Repeat the entries in full. Each line must match exactly.

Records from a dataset
╔══
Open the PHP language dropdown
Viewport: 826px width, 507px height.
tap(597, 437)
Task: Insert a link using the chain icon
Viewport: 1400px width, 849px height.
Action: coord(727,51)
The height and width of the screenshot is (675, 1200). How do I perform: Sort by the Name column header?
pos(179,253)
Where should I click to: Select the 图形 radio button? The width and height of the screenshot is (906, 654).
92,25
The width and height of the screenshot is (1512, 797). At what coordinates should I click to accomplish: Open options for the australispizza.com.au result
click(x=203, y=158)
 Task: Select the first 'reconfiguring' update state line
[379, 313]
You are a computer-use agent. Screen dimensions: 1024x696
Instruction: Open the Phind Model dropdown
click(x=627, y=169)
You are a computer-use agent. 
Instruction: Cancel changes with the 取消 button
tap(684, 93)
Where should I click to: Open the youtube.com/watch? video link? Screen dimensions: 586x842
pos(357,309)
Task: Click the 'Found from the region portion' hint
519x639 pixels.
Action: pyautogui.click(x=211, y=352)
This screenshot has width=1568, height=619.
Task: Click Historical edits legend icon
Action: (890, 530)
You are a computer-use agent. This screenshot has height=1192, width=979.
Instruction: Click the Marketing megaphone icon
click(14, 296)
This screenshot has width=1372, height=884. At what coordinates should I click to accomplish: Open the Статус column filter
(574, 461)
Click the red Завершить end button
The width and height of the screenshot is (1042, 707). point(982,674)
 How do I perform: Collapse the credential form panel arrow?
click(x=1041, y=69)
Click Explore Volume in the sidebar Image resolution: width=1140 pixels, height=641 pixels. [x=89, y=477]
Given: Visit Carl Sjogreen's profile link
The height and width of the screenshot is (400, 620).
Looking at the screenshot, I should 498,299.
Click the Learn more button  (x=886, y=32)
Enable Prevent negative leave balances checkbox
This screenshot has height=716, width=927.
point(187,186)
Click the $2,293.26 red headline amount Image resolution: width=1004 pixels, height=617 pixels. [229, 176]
╚══
## Expected output
Open the PHP language dropdown
Viewport: 826px width, 507px height.
tap(597, 437)
Task: Insert a link using the chain icon
Viewport: 1400px width, 849px height.
Action: coord(727,51)
The height and width of the screenshot is (675, 1200). How do I perform: Sort by the Name column header?
pos(179,253)
Where should I click to: Select the 图形 radio button? The width and height of the screenshot is (906, 654).
92,25
The width and height of the screenshot is (1512, 797). At what coordinates should I click to accomplish: Open options for the australispizza.com.au result
click(x=203, y=158)
 Task: Select the first 'reconfiguring' update state line
[379, 313]
You are a computer-use agent. Screen dimensions: 1024x696
Instruction: Open the Phind Model dropdown
click(x=627, y=169)
You are a computer-use agent. 
Instruction: Cancel changes with the 取消 button
tap(684, 93)
Where should I click to: Open the youtube.com/watch? video link? Screen dimensions: 586x842
pos(357,309)
Task: Click the 'Found from the region portion' hint
519x639 pixels.
Action: pyautogui.click(x=211, y=352)
This screenshot has width=1568, height=619.
Task: Click Historical edits legend icon
Action: (890, 530)
You are a computer-use agent. This screenshot has height=1192, width=979.
Instruction: Click the Marketing megaphone icon
click(14, 296)
This screenshot has width=1372, height=884. At what coordinates should I click to accomplish: Open the Статус column filter
(574, 461)
Click the red Завершить end button
The width and height of the screenshot is (1042, 707). point(982,674)
 How do I perform: Collapse the credential form panel arrow?
click(x=1041, y=69)
Click Explore Volume in the sidebar Image resolution: width=1140 pixels, height=641 pixels. [x=89, y=477]
Given: Visit Carl Sjogreen's profile link
The height and width of the screenshot is (400, 620).
Looking at the screenshot, I should 498,299.
Click the Learn more button  (x=886, y=32)
Enable Prevent negative leave balances checkbox
This screenshot has height=716, width=927.
point(187,186)
Click the $2,293.26 red headline amount Image resolution: width=1004 pixels, height=617 pixels. [229, 176]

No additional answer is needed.